PROBLEM TO SOLVE.
Retype the passage on robotic grasping and satellite docking, copying everything from "Collectively, this scenario" down to "handle real-world uncertainties.".

READING PASSAGE.
On-the-fly adaptation to a change in the target for the static grasping task.

Collectively, this scenario demonstrates the efficacy of our method in high-dimensional manipulation spaces: precise kinematic coordination is achieved through 6-DoF pose control. The demonstrated performance validates exceptional stability and robustness when operating in unstructured environments, confirming the capacity of IL2S to handle real-world uncertainties.

The second task involves manipulating the robotic arm to enable the grasped satellite to track and dock with a second, dynamically moving satellite. To accurately acquire the real-time position and orientation of this dynamic target, we affix eight optical markers to its surface. These markers are continuously tracked by a Vicon motion capture system, which provides high-fidelity pose estimation at a sufficient update rate. The captured pose data is then streamed in real time to the robotic controller, forming a closed-loop feedback system essential for dynamic tracking. Snapshots documenting the progression of this dynamic docking experiment are presented in Figure 14(a), visually illustrating the relative alignment of both satellites during the maneuver. Figure 14(b) depicts the motion trajectories of the target satellite and the robotic system in the $ξ_{1}$ - $ξ_{3}$ plane. It is evident that the target satellite’s trajectory exhibits pronounced nonlinearity. Employing the IL2S framework, the robotic arm achieves accurate tracking of the target satellite, thus accomplishing the dynamic docking task. This demonstrates the effectiveness of the proposed learning framework for dynamic manipulation tasks.

Element and text location data.
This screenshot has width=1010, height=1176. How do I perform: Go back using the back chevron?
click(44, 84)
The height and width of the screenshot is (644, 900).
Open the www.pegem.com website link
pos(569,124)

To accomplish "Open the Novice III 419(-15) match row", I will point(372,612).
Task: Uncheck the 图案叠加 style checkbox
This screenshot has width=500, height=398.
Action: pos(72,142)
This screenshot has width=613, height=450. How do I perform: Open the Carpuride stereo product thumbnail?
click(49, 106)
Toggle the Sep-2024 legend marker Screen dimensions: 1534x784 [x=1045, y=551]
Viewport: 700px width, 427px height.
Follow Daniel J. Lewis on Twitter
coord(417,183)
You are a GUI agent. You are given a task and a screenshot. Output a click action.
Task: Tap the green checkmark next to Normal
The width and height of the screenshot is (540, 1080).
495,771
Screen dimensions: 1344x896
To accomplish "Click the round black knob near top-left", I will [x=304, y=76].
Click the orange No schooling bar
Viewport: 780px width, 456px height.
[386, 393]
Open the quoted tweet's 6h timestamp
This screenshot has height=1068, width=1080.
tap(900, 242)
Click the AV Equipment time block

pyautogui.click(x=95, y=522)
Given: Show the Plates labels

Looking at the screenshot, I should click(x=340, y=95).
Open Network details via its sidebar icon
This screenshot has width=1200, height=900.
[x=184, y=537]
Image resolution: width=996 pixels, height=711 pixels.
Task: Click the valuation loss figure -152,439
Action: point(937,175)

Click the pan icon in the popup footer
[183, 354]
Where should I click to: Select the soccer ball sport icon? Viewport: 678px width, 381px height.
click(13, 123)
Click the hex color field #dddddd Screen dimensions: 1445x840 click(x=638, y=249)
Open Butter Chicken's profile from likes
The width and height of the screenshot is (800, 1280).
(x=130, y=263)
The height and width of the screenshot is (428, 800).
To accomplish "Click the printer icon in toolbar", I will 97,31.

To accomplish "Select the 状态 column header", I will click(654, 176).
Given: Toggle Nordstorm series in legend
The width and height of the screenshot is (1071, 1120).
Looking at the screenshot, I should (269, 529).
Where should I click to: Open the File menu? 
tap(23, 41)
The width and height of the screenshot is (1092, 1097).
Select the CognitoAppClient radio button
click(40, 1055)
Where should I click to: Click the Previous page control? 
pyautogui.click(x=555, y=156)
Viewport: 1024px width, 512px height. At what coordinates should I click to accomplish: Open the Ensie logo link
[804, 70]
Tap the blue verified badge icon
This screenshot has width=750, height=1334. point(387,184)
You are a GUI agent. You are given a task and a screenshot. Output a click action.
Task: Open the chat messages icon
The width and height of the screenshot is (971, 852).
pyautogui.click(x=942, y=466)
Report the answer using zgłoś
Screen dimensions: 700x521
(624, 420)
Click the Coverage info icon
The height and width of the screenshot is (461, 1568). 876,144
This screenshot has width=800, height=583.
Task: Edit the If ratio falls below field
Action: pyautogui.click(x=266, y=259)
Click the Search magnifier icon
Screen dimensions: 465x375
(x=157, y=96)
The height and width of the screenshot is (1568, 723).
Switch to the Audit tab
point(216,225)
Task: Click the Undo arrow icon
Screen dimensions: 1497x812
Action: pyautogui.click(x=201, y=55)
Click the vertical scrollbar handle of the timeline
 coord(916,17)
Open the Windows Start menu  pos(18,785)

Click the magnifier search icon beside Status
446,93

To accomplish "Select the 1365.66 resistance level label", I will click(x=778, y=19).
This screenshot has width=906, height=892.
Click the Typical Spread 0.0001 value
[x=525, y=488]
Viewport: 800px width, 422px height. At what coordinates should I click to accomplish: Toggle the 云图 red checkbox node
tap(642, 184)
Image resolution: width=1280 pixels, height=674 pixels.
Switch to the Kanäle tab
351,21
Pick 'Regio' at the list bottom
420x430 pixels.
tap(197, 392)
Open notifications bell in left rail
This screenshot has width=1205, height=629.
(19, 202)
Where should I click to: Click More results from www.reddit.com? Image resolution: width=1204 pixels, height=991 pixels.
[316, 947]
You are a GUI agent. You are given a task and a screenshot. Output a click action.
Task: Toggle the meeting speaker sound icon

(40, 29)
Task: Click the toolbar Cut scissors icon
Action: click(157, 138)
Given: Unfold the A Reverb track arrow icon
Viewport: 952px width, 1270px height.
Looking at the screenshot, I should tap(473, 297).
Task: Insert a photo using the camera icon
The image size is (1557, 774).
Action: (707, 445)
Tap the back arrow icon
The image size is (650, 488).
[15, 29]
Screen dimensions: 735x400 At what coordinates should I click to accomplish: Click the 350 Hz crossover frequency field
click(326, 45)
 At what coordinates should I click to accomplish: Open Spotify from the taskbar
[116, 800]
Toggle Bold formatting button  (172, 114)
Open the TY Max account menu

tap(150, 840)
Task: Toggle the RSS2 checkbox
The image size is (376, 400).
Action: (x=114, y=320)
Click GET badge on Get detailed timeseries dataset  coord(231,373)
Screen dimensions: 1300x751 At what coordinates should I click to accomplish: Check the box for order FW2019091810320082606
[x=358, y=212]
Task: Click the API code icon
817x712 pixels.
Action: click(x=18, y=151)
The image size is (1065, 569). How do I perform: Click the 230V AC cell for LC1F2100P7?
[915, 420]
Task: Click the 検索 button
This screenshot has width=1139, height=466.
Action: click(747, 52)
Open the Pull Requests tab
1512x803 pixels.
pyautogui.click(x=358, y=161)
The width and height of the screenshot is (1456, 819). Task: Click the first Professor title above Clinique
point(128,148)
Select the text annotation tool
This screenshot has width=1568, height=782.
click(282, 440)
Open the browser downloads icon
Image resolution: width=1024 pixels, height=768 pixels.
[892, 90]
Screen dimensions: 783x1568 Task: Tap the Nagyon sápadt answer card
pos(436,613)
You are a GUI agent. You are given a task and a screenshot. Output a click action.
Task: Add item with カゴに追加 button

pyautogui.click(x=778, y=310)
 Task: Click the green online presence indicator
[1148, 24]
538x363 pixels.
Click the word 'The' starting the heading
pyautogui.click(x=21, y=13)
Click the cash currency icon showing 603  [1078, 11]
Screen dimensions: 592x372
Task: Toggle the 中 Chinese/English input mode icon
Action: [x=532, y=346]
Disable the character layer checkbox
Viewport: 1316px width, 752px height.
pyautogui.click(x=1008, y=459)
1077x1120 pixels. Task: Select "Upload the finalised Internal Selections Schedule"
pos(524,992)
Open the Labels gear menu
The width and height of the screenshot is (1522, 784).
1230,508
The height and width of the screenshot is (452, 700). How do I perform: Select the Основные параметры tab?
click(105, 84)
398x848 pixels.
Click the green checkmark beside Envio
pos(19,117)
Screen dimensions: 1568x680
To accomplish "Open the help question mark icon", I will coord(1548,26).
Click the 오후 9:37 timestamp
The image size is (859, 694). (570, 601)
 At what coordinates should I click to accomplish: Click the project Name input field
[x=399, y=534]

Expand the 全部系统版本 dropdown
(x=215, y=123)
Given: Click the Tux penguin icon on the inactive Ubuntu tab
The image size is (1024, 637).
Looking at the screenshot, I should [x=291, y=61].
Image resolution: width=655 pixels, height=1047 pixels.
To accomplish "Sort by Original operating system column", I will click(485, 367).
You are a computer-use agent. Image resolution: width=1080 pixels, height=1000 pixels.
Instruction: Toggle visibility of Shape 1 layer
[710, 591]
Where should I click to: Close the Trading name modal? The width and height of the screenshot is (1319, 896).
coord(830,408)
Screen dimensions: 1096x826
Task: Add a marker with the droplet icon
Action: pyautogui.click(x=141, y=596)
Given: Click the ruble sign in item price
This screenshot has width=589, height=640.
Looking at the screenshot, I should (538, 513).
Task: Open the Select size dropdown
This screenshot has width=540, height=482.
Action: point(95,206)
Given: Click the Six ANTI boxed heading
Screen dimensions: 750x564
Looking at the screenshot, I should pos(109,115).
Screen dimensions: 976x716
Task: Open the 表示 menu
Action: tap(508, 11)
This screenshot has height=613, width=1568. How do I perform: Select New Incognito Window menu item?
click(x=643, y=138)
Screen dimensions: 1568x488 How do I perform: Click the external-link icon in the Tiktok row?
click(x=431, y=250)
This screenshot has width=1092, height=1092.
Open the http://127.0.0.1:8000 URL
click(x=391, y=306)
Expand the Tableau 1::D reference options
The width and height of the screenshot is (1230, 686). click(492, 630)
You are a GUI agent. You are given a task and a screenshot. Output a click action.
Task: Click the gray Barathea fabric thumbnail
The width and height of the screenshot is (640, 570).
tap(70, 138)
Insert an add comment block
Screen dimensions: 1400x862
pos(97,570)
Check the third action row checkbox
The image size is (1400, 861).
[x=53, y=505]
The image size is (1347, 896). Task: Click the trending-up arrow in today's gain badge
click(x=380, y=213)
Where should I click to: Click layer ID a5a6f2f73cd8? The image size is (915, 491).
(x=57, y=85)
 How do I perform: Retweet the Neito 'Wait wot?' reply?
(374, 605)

TASK SOLUTION.
Collectively, this scenario demonstrates the efficacy of our method in high-dimensional manipulation spaces: precise kinematic coordination is achieved through 6-DoF pose control. The demonstrated performance validates exceptional stability and robustness when operating in unstructured environments, confirming the capacity of IL2S to handle real-world uncertainties.